Tuesday, January 10, 2012

317, A Love Story

* Years ago I was asked to write a version of this story. At the time I didn't fathom myself a writer and so I didn't. Little did I know that one day it would have an even better ending.


Pulaski Street is a small, unremarkable residential road off Nebraska Avenue - one of the main streets in the old Kuschwantz village in Toledo.  The homes that stood there were modest and tidy and filled with Polish Catholic families that were struggling during the Great Depression.

A teenage boy worked a long day ushering after school in a downtown theatre. Tired he boarded a bus and headed home to Pulaski Street. His family was struggling and his meager pay check at the theatre was helping, but not nearly enough he would soon learn. He disembarked from the bus and walked home and stared at his house. Littering the lawn were his families' belongings and strangers were moving in their things. He didn't know where his family was, the bank had foreclosed and no one left a forwarding address. He was alone, confused and bewildered. It wasn't the first or the last home that his family would lose to the bank in an era where many homes and fortunes were. The house at 317 Pulaski Street would be just one of dozens of places that he would call home.

His story was like a lot of others from the day - struggled through the Depression, signed up for the Army at 18 when a recruiter guaranteed him that he would never leave the states, boot camp, shipped off to Africa as a radio signal controller in World War II, honorably discharged and came home to find work in a paper factory in his hometown.  He was one of the few that went off to war unmarried and now that he was home his sister was anxious to set him up with a woman she worked with at the glove factory, she would introduce him at a wedding they were all attending that weekend. Marriage was the expected next step in life. Handsome with stunning blue eyes every one of the four woman he asked out the night of that wedding said yes, including the one his sister insisted he ask.

So, that late fall day he set out in a cab on the way to pick up his first date for the night. Little did he know that she looked out the window and asked her mother to lie and say she wasn't home, she didn't want to go on the date she made. Her mother refused, saying he'd spent the money on a cab. So reluctantly she went off on a date to listen to live music and share a drink at Kaycee's. In the course of the night, he excused himself and used a pay phone to cancel his second date he'd scheduled for later in the night.

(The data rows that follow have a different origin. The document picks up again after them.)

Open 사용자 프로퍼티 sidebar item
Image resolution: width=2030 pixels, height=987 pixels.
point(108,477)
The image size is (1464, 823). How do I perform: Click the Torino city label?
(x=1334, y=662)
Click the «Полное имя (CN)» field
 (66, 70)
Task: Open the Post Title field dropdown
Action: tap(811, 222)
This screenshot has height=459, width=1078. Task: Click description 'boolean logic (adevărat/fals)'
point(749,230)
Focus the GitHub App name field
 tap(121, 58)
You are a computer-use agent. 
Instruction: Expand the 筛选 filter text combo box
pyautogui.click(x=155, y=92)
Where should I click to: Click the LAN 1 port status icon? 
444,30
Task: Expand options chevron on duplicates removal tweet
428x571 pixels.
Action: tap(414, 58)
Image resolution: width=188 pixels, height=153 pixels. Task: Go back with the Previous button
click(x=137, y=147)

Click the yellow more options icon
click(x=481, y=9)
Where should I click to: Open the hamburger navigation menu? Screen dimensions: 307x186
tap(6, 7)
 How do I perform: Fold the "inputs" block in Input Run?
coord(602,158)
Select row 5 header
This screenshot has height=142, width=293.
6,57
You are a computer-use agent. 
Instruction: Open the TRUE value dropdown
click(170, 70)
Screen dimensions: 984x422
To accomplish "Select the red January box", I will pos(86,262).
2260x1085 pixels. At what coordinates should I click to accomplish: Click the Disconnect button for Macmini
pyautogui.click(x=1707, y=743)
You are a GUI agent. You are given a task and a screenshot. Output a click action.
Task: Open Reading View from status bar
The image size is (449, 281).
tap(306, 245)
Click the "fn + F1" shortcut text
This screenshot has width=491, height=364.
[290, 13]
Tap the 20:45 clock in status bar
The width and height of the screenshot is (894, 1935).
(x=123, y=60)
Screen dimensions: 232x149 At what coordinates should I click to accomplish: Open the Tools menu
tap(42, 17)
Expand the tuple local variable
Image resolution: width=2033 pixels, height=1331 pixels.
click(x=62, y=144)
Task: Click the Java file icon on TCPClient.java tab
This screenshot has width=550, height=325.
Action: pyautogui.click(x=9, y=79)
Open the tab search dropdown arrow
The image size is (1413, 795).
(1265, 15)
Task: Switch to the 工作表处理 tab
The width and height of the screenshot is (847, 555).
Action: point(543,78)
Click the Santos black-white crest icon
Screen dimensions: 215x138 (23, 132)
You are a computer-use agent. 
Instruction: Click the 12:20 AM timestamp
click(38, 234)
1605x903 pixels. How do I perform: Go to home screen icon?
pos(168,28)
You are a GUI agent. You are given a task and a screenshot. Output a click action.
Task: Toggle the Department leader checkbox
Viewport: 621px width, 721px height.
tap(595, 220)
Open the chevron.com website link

During the course of the very good first date the couple started sharing stories of all the homes they lived in in the Polish neighborhood. And while they went back and forth in the litany of homes and streets in which they had resided, he mentioned the day he came home to Pulaski Street. "We lived on Pulaski Street too, where?," she asked. And then in unison their words collided as they both said "317." Turns out he happened to be on a date with a woman that was moving in the day he stood on the street and watched another family move into "his" home. And all the time that she'd worked with his sister and shared lunch breaks with her they had never stumbled upon the topic that they had lived in the same home.

Six months later the couple married and 317 was always their "lucky" number.

For nearly 50 years they shared a life not unlike a typical family of their day. She was a homemaker and he worked his way up at the paper factory into an office management job. They had three girls and later four grandchildren. It was a good, but from many standards, an unremarkable marriage.

But throughout the years, 317 remained their lucky number. And, it many times won him modestly large amounts of money in the lottery and in other games of chance.

In March of 1996, three months shy of their 50th anniversary in the midst of planning a big party, he suffered a brief illness and died. That day after the family left the intensive care unit they all made a trek and played 317 in the lottery in his honor, but no one won that day.

And for days and then months and, then just because it became a novelty to see when, years, the family watched the lottery numbers and 317 never, ever appeared. Ten years and the number never showed. He'd taken his number with him.

In 2006, she was diagnosed with pancreatic cancer. And as the illness escalated, as is common in terminal illnesses, she told many of the family that she'd be home for the great big birthday party. All knew that she was predicting her death day in a cryptic way, but none of them would put together the puzzle until standing by her bedside on January 10, having just witnessed her last breath one of them said the date - it's grandpa's/dad's/her husband's birthday - she was indeed home with her love for the big party.

And then to break the silence almost an hour later, one member of the family turned on the television just in time to see the number "3 - 1 - 7" flash across screen. And at that point, the love story was complete. A small sign that once again the couple was happy and enjoying the beginning of their endless life together again.

___

Happy Birthday, Grandpa! And thank you for encouraging me in your own way years ago to find a way to write your love story, for seeing the writer inside me that I didn't know was there and for giving us your small sign of comfort that night.